‘FURIOSA: A MAD MAX SAGA’ REVIEW: ANGER MISMANAGEMENT

In the wake of Barbie’s billion-dollar, perfectly arched stride last summer, The New Yorker reported that American filmmaker J.J. Abrams is working on a film version of another Mattel project: an “emotional and grounded and gritty” take on the world of Hot Wheels. A sign of the apocalypse? Well, at least we might have something to watch at Odeon. I thought about that project while watching the latest instalment of Mad Max, Furiosa: Mad Max Saga (about the actual apocalypse!), because director George Miller could be working from the same mood board: here is a film full of scorching hot wheels which aims for something emotional and grounded and gritty. Perhaps Hollywood decided that the Fast & Furious franchise would be better off Fast & Philosophical.

With Furiosa, we are back in Miller’s not-too-distant apocalyptic wasteland (filmed and set in Australia), a while after the first Mel Gibson films and a few decades before 2015’s Mad Max: Fury Road. As the title suggests, this is an origins story for Furiosa, the buzzcut heroine of Fury Road, played by Charlize Theron. This is the Green Place, a fertile paradise where fruit grows and everyone seems almost happy. But such things can’t last, and sure enough, a very young Furiosa (Alyla Browne) is kidnapped by some bad men and ferried off as prize cargo. The ensuing sequence – a chase between Furiosa’s mother (Charlee Fraser, very good) and the ruthless motorcyclists – is the film’s best, choreographed with real danger and tension.

The story sprawls after that.
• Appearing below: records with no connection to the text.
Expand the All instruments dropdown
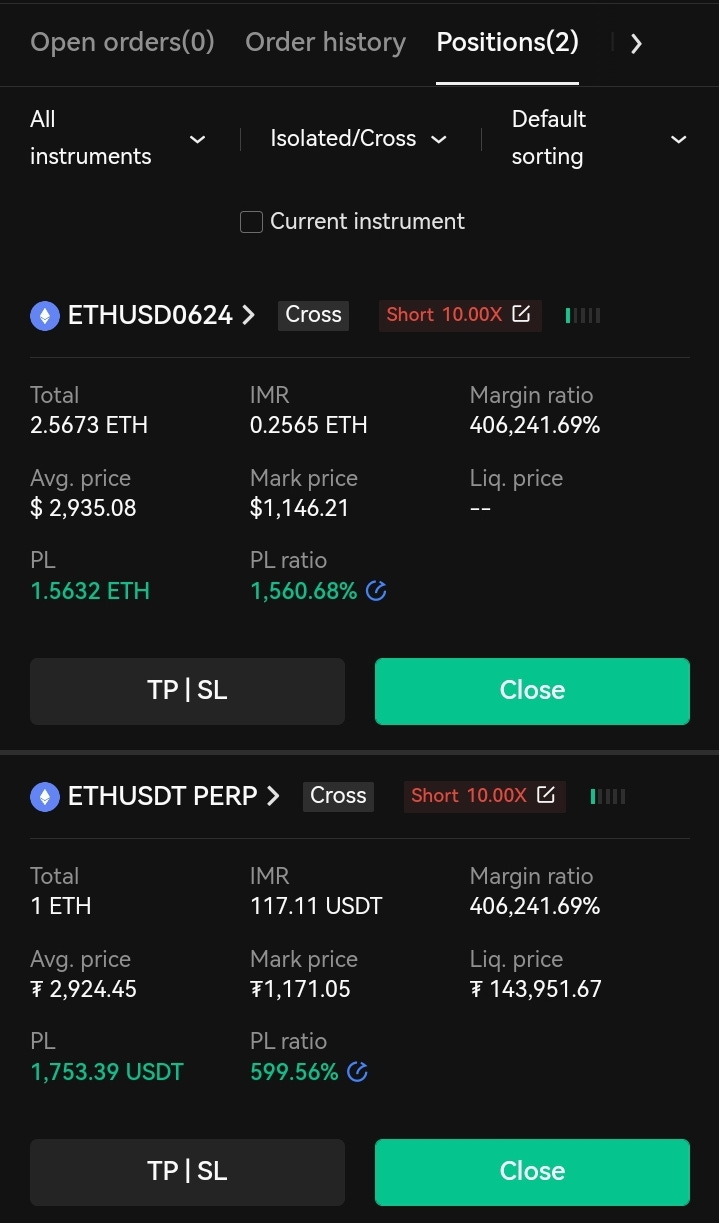This screenshot has height=1223, width=719. point(118,138)
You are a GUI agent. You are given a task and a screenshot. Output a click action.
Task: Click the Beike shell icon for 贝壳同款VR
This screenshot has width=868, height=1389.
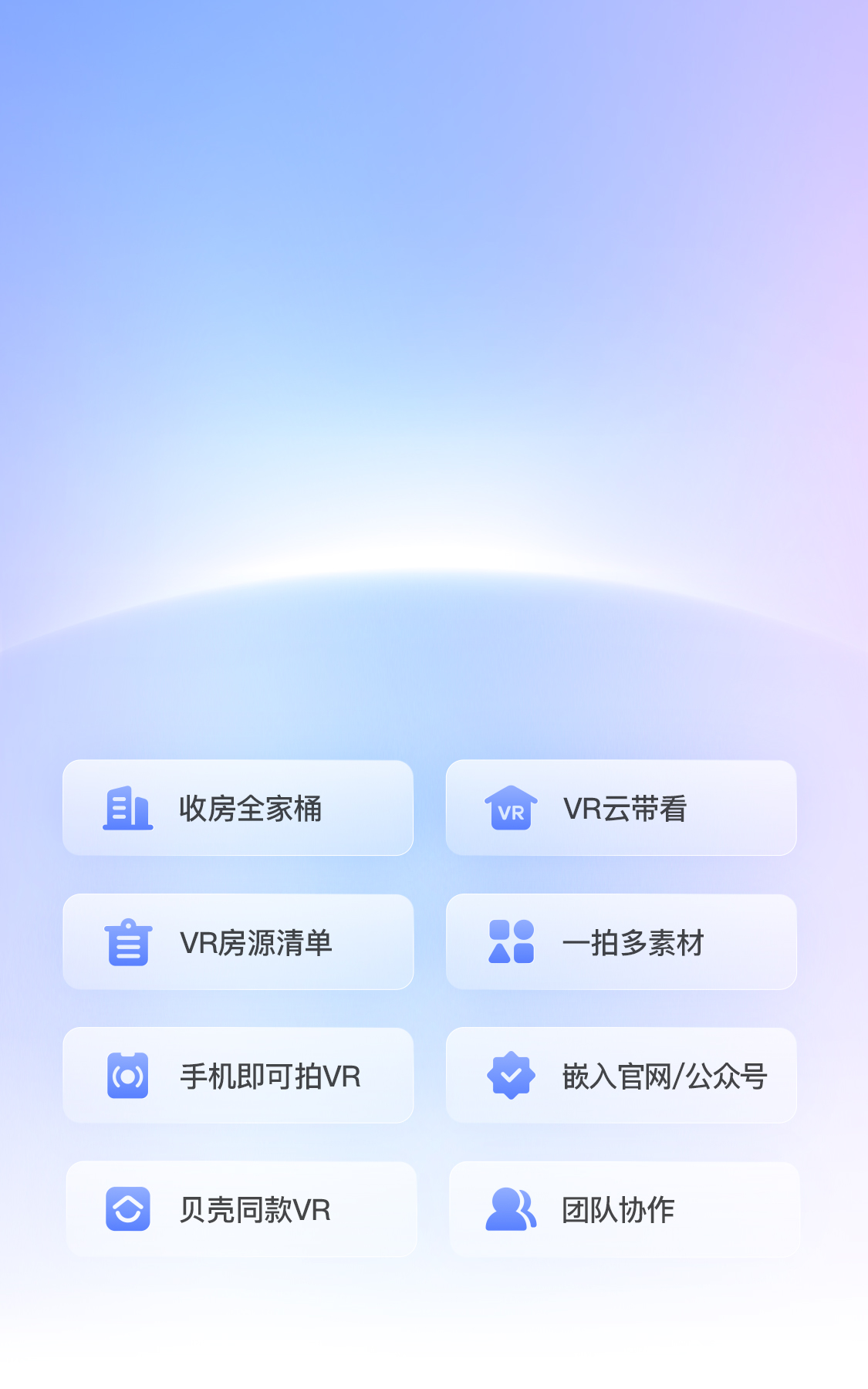127,1209
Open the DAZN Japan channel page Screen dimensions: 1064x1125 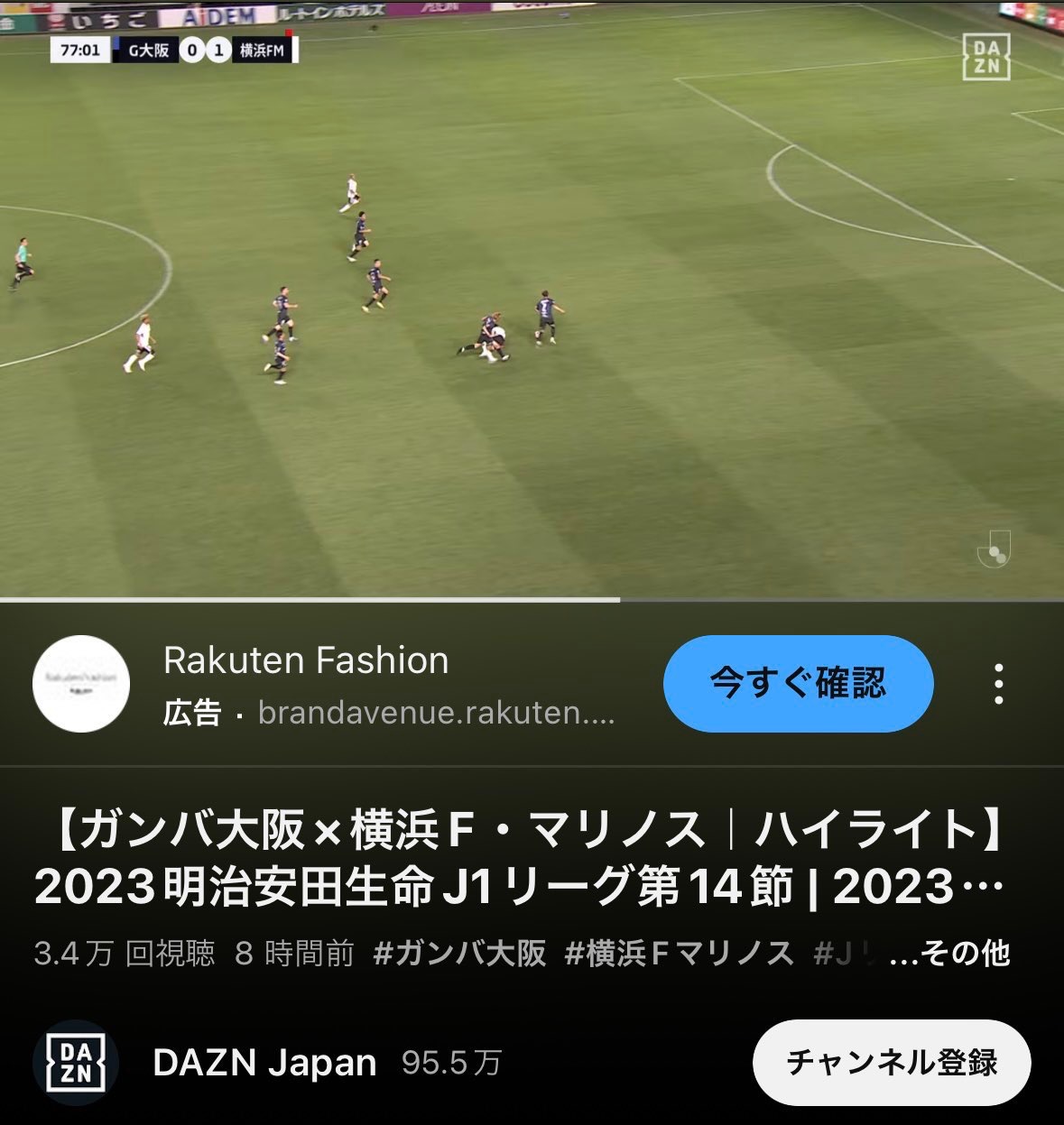pyautogui.click(x=264, y=1063)
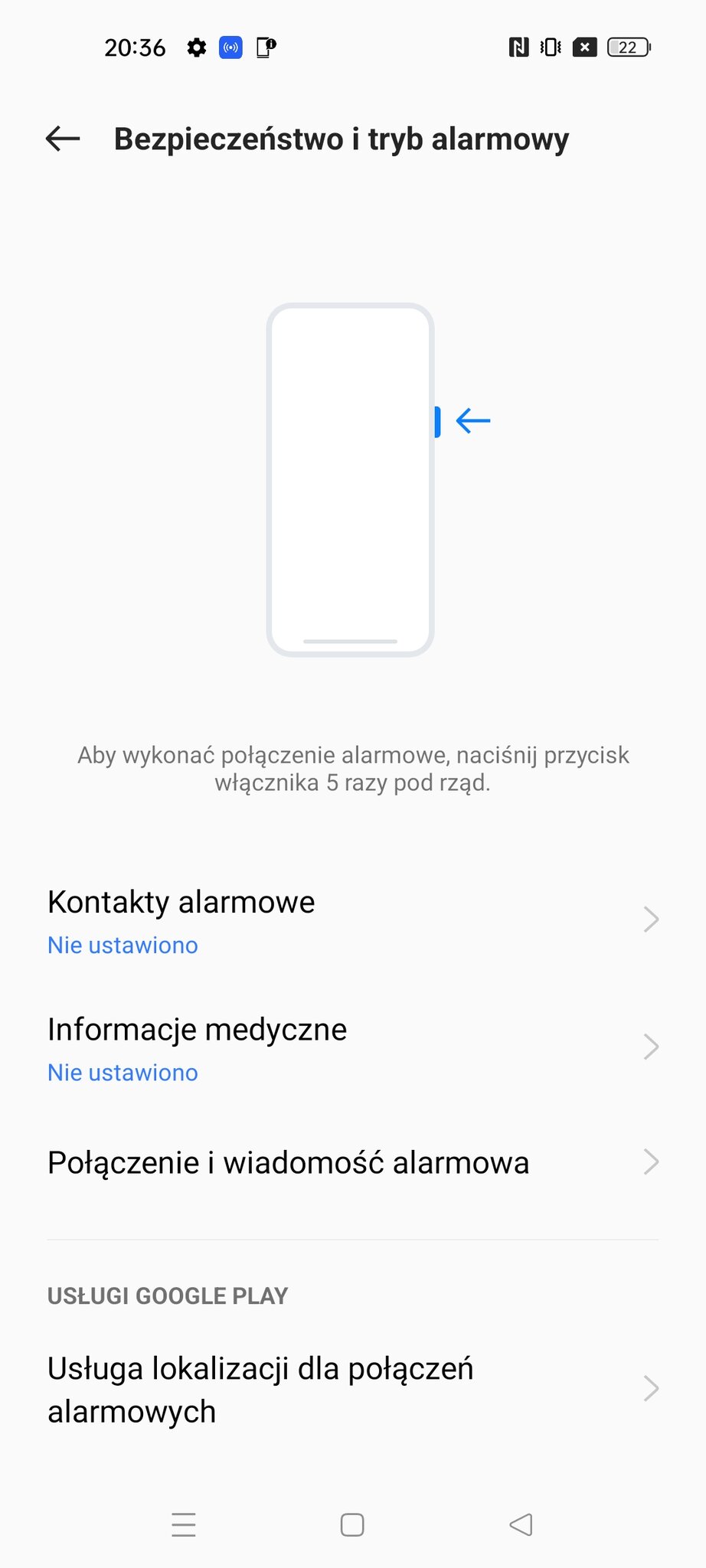Viewport: 706px width, 1568px height.
Task: Open Usługa lokalizacji dla połączeń alarmowych
Action: click(352, 1389)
Once Furiosa is in the hands of the film’s villain, a bolshy warlord named Dementus (played by Australian Norse god Chris Hemsworth, with a prosthetic nose), we begin a coming-of-age story which encompasses abuse, betrayal and revenge. How did Furiosa become so furious? It is a question only a sequel prequel can answer. The grown-up version of young Furiosa – what a tangled web these franchises weave! – is played by one of this generation’s more exciting actors, Anya Taylor-Joy. She looks fantastic, obviously, once she makes it on screen an hour into the film and she bristles against the film’s awful men, which include the bigger baddie Immortan Joe (Lachey Hulme). These actors are convincing, though no one matches up to the previous film’s performances, neither Theron’s howling rage or Tom Hardy’s rough-and-tumble wackiness (he played Max, and there is no Max here). Still, at least Hemsworth is having fun!

The stunts are, of course, exhilarating. One sequence in which Furiosa and Praetorian Jack (played by The Souvenir’s bad boy Tom Burke) are ambushed during a gas run is gorgeously satisfying. I’m sure Miller, the man who brought us The Witches of Eastwick and Babe: Pig in the City, had a lot of fun choreographing them. But no matter how inventively you dress that up, this remains a prequel. And so we hit several expected beats. Much has been made of Taylor-Joy’s sparse dialogue (30 lines? She probably had time to memorise the script and watch the four other Mad Max films on her plane ride to down under) but the other characters speak only in exposition. They have to get from the Citadel to Gas Town in order to quell the war at the Bullet Farm, you see? To stop an uprising over the lack of gas and vegetables and water. Or something. Points A and B do not really matter here, only the explosive journeys between the two.

In the film’s more menacing moments – that opening sequence, or when Furiosa is introduced to Immortan Joe’s harem – there’s an intriguing other layer which all too briefly gets to the roots of the main character’s frenzy. But one suspects that this was not quite the right tone for a summer blockbuster. A correct call, though it’s hard not to wonder about a film that went to those darker places and the material it might have provided these very capable actors. But anyway, there is a lorry to blow up. An oil rig to explode. Maybe Hot Wheels will really go there.